E ancora, come ha ricordato Moreno Nardin partendo dal racconto della realtà di Corvèe: “Si tratta di un progetto vitivinicolo nato da alcuni amici poi diventati soci che si radica in Val di Cembra. Il nome lo si prende dalla storia di questo territorio, dai muretti a secco, dalla fatica. La mia idea nel fare un vino è proprio quella di dare espressione a un territorio, quello di Cembra appunto. Per realizzare tutto questo servono degli uomini, ma la melodia è già scritta in quel terroir; la Val di Cembra è unica soprattutto per la sua verticalità, per quei 400 metri di dislivello su cui lavorare. Hai un gradiente di sfumature climatiche e geologiche molto ampie, passando dal porfido a suoli molto più profondi; non basta un vitigno per raccontare il territorio di montagna.
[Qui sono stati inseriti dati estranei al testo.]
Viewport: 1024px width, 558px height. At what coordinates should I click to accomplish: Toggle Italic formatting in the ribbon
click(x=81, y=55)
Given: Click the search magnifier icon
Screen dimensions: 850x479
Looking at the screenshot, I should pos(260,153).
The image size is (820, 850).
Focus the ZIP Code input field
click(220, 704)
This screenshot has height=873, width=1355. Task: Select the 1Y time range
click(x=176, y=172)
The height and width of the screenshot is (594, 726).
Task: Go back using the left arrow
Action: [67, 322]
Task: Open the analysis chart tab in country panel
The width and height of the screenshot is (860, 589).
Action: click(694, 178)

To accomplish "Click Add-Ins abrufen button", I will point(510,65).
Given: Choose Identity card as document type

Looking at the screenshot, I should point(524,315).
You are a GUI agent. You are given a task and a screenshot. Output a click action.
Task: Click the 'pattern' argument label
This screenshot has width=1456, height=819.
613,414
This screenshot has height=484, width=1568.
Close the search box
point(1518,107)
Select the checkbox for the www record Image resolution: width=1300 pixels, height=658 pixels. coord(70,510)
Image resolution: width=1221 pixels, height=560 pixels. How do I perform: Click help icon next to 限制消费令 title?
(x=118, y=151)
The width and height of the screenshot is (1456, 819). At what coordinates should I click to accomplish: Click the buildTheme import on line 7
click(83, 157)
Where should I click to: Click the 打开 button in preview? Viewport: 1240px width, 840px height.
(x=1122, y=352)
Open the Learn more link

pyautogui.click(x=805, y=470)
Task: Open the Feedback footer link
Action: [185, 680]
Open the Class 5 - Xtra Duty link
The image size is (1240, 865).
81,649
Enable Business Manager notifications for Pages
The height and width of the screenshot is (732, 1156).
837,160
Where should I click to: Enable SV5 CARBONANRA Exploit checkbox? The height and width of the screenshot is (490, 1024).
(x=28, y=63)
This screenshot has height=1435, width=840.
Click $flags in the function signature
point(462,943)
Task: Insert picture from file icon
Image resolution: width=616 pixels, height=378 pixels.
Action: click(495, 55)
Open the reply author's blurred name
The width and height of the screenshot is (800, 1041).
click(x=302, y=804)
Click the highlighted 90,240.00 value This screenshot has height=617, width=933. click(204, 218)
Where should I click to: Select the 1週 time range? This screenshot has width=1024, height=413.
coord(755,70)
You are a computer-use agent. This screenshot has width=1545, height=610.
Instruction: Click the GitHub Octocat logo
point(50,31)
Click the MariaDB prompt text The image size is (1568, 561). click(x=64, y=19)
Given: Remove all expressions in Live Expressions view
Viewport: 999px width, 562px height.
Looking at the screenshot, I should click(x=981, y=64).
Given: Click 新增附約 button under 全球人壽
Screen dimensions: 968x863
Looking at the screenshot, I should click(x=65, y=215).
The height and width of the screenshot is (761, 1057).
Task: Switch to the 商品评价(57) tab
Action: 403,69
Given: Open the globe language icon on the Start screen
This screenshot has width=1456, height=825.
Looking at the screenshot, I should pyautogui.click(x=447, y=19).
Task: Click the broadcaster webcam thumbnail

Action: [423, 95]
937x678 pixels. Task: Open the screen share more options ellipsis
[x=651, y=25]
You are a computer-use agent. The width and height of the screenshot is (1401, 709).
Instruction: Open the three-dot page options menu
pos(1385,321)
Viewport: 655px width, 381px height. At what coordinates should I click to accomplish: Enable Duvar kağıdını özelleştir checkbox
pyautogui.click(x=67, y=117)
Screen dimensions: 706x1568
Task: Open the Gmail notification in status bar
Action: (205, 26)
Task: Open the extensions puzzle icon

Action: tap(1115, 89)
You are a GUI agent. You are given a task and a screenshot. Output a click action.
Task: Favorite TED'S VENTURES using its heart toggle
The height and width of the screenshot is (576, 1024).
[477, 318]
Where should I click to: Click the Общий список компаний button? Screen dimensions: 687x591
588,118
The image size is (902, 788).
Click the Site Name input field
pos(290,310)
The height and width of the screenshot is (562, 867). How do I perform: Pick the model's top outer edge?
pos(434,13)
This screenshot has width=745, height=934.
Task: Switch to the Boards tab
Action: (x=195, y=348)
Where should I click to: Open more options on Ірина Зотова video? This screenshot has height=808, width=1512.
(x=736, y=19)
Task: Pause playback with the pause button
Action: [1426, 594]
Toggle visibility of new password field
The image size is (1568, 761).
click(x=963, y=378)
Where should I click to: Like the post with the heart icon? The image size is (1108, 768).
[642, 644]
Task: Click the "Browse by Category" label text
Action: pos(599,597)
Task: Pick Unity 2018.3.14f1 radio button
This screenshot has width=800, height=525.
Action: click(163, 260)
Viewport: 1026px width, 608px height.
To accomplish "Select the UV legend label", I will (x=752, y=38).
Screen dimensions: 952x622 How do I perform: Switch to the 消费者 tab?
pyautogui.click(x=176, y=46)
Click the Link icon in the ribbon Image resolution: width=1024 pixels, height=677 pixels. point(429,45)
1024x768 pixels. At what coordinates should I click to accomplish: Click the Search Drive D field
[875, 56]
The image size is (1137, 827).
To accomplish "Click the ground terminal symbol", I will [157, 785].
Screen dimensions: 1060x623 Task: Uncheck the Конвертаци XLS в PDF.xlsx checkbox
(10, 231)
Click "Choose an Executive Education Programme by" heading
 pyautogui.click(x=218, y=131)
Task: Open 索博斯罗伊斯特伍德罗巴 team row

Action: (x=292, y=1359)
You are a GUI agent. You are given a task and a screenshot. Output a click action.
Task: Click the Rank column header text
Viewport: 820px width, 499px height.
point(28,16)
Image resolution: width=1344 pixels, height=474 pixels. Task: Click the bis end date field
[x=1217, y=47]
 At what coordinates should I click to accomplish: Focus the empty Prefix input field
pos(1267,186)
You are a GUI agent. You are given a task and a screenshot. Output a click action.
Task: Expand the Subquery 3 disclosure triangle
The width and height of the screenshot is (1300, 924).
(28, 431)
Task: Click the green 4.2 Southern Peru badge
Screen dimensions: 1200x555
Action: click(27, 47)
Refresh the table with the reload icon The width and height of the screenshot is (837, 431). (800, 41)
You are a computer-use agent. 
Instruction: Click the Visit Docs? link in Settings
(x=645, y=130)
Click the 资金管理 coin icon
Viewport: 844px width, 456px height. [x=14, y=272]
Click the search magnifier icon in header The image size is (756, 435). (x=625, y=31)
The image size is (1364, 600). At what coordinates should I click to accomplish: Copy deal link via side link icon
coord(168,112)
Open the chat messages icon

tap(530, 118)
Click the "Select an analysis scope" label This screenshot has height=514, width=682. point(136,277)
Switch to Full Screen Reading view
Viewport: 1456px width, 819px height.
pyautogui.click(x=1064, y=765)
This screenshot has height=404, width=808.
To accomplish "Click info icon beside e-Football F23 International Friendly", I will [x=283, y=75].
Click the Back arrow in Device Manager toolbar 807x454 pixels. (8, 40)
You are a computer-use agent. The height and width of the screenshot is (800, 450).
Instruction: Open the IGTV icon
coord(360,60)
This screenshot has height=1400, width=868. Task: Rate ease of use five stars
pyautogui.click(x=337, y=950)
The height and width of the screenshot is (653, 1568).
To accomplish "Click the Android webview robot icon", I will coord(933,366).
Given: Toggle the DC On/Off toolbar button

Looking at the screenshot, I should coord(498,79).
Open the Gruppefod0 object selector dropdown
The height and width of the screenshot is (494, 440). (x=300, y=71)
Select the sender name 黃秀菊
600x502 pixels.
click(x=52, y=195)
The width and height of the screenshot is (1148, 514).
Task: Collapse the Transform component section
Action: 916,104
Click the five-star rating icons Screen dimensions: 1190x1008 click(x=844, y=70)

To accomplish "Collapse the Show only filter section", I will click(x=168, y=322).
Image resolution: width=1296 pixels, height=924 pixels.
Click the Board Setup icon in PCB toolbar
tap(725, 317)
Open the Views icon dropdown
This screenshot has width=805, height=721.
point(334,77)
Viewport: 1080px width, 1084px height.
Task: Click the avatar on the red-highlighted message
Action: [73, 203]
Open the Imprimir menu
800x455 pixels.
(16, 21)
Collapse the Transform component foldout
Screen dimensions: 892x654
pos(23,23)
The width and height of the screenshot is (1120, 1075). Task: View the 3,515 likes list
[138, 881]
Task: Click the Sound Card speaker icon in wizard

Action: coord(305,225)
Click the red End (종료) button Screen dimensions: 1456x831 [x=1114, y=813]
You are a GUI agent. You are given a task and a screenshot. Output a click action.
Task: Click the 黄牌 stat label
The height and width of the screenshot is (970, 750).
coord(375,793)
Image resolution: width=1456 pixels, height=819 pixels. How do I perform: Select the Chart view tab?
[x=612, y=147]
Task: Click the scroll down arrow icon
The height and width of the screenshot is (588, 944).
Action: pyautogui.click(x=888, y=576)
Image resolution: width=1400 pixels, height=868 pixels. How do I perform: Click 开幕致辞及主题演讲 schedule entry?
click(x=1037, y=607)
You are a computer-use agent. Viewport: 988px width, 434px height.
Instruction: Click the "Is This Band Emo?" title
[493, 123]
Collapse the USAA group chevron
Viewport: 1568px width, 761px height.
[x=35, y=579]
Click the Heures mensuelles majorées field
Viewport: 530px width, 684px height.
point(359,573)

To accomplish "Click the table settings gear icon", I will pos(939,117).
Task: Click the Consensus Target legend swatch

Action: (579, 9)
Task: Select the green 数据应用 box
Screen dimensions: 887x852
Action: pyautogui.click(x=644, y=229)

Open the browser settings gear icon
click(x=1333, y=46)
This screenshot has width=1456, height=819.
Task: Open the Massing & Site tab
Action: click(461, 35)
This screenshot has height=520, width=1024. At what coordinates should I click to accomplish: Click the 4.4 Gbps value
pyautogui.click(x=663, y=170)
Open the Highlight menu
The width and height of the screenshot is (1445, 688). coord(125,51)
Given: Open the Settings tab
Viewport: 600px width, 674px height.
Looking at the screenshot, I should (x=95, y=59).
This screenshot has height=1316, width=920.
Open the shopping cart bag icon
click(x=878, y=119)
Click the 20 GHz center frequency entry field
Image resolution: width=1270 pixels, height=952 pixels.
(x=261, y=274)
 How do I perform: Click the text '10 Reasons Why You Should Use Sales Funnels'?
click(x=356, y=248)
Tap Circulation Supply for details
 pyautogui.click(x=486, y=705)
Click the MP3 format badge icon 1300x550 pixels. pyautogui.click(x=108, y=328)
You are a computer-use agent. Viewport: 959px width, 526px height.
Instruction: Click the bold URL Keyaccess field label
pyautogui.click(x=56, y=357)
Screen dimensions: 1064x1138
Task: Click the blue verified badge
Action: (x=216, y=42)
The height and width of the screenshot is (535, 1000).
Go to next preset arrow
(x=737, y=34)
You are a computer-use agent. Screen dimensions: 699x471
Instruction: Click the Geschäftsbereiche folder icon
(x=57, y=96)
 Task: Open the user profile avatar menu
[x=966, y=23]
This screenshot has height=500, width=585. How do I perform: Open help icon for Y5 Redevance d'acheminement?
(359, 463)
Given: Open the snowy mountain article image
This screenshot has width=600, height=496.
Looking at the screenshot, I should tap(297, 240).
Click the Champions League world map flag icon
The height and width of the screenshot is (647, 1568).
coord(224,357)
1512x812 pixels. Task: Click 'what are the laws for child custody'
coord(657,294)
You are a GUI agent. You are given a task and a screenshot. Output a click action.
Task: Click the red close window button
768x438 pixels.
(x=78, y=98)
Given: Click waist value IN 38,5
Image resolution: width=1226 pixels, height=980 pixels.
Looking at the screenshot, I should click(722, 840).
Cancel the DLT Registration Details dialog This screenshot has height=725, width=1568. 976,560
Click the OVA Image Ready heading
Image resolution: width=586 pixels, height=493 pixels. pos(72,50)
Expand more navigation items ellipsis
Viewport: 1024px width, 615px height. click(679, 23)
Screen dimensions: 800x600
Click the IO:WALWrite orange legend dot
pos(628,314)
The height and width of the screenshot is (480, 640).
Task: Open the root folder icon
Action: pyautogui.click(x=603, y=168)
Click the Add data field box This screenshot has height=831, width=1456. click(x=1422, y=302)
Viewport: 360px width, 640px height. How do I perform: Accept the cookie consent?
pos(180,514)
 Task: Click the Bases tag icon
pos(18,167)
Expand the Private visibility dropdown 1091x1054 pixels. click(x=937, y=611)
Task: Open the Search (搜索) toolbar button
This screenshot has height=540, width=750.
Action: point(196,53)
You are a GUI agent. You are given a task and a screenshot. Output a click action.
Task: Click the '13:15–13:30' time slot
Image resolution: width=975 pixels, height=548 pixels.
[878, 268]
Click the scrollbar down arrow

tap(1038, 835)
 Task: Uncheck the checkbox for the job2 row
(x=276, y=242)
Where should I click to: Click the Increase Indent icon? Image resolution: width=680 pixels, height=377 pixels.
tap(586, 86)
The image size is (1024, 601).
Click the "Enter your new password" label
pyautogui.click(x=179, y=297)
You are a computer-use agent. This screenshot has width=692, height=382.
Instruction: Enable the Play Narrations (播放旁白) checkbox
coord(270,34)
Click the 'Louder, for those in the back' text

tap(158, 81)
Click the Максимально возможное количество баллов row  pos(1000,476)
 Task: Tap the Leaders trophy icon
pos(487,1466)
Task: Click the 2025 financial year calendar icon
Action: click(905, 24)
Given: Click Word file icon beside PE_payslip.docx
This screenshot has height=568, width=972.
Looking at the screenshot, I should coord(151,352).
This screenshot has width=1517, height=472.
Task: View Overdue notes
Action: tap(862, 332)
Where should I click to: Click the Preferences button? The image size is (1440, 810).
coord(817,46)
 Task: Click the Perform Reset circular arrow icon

Noi abbiamo acquisito la consapevolezza di dover lavorare secondo natura, ossia verificando quale è la natura che ci circonda, cercando di realizzare il nostro racconto della montagna, dal fondovalle all’altezza in cui in ciascuna fascia altimetrica troviamo un capitolo diverso”.
In conclusione, come ha sottolineato Manolo: “La montagna è limite, ma se vogliamo dar futuro dobbiamo porci dei limiti. In montagna a volte per fare un passo avanti ne devi fare due indietro. Capita di aspettare un anno per progredire di qualche centimetro. Parlare di arrampicata in un mondo così frenetico è quasi anacronistico. Il limite lo superi quando non diventa ossessione, diventa qualcosa di cui non ti rendi conto. La montagna del Trentino può essere un laboratorio e può trovare nuovi percorsi di sostenibilità, può insegnarci il senso del limite. Nella cultura alpina il senso del limite è profondamente radicato, non come elemento da superare necessariamente ma da rispettare ed accettare”. Riprendendo ancora le parole di Manolo: “Il vino è quindi poesia, comunicazione socialità e verticale è la possibilità di degustare la longevità di un vino che evolve e si modifica nel tempo esaltando rinnovate sensazioni”. Parole che trovano concretezza nei vini assaggiati durante la manifestazione, in cui si riconosce quel senso di freschezza assimilabile ad una sensazione di slancio verticale.
Piacevole e originale il percorso organizzato per l’occasione, il Wine Trekking Gourmet, un insolito trekking, un modo diverso di vivere e conoscere il territorio; un’idea nata dallo Chef stellato Alessandro Gilmozzi e con la partecipazione dei ristoratori della Val di Fiemme, che vuole valorizzare i prodotti della terra e naturalmente dei vini cembrani. Un percorso ad anello di 5 chilometri fra i vigneti della Val di Cembra, organizzato in tappe enogastronomiche definite, pensate proprio per vivere in prima persona i terrazzamenti coltivati a vite e attraversare i muretti a secco che li sorreggono. In ogni tappa una preparazione e una selezione dei vini delle aziende partecipanti, dalle bollicine di Montagna ai Muller Thurgau, dalla Schiava al Pinot Nero. Su quest’ultimo si è svolto anche un approfondimento presso la cantina Barone a Prato, con tre mini-verticali a confronto, condotte da Raffaele Fischetti. Protagonisti le aziende Cantina Pelz (con le annate 2020, 2018 e 2016), Corvée (con le annate 2018, 2017 e 2016), e Barone a Prato, (con le annate 2017, 2016 e 2004 in magnum).